论文背景
-
amirali.abdolrashidi @email.ucr.edu,
{fwanglisa, shivaniagrawal, malmaud, rybakov, cleichner, lewg} @google.com
谷歌和UCR联合发表的 -
期刊/会议: CVPR 2020
Abstract
In this work, we use ResNet as a
case study to systematically investigate the effects of quantization
on inference compute cost-quality tradeoff curves.
Our results suggest that for each bfloat16 ResNet model,
there are quantized models with lower cost and higher accuracy;
in other words, the bfloat16 compute cost-quality
tradeoff curve is Pareto-dominated by the 4-bit and 8-bit
curves, with models primarily quantized to 4-bit yielding
the best Pareto curve.
introduction
一些量化算法, 添加了新的超参数, 并且有需要训练的参数, 这促使作者关注那些在最小化增加的复杂性的同时提供明确好处的方法。

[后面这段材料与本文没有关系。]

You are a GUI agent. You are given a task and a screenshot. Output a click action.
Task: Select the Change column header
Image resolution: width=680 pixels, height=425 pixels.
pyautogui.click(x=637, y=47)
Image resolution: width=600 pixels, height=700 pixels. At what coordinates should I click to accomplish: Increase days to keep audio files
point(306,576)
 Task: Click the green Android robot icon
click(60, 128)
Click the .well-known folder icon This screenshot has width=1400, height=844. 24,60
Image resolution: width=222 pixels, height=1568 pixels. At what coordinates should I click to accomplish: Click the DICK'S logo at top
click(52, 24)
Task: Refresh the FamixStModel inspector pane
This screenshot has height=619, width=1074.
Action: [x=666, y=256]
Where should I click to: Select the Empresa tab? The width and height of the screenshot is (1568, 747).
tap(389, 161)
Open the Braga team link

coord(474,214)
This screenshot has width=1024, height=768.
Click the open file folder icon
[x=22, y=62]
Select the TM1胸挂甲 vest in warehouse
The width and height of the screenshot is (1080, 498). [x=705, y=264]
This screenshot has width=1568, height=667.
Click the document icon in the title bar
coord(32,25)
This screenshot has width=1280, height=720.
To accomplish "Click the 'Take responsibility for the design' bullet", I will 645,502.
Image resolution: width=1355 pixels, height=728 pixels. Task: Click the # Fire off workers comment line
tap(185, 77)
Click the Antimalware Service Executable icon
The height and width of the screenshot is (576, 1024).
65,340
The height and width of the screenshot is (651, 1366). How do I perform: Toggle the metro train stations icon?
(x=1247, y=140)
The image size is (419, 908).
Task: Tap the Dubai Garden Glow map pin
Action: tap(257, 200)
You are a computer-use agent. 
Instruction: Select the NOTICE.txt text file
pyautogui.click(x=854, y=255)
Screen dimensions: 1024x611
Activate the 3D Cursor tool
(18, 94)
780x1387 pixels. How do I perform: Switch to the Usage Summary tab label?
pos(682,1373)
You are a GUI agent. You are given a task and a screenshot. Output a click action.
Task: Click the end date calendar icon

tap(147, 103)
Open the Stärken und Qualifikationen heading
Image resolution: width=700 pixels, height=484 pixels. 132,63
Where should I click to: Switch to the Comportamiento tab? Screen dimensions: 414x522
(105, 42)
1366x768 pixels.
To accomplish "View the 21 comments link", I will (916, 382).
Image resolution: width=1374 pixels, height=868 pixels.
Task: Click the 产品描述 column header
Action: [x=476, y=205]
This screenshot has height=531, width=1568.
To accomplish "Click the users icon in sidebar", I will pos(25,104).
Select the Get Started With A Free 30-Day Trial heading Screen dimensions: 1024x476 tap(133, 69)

作者试图了解不同的量化精度如何影响computer-cost 和精度的trade off曲线,并在不同的compute cost和质量要求下, 找到一个简单的策略来压缩模型
Background
研究mlperf里的resnet 50 v1.5
Quantization Details
主要研究cost和quality之间, 在不同精度下的的trade off, 并且找到实用的, 硬件友好的的方法来量化模型.
A和W都量化, 着重于4和8bit, 使用QAT
Uniform Quantization
A和W都是per-channel
Calibration of Clipping Bounds
Automatically picking bounds during training
量化activation:
- 在前N步的training中, 不量化activation, 但是计算max(abs(x)), 并且追踪其exponential moving averages (EMA).
- 将clipping bounds设置为1中的值, 然后启用activation 量化. 值得注意的是, 训练期间, 只进行一次calibrate activation clipping bounds, 作者发现多次的calibration会导致feedback loop. 上面这种操作就使得, 模型对于EMA的超参数敏感. 虽然N是超参数, 但是模型对于N的选择不是很敏感. 可以设置为10%~40%, 作者使用20%
对于Weights, 使用max(abs(w))为clip的边界
Quantization Library in JAX and Flax
基于JAX框架, Flax 库
features:
- Quantized JAX dot and Flax layers
- Multiple quantization strategies
- Flexible configuration system
- Support for unsigned and signed quantization
- What you train is what you serve
Accurate Quantized Training (AQT) method, 可以保证在训练时的forward-pass和inference时的forward-pass是一样的, 矩阵乘是用整数乘的, 保证了模型量化的质量, 节约训练时间, 因为不需要将train graph转化为inference graph, 所以简化编译逻辑.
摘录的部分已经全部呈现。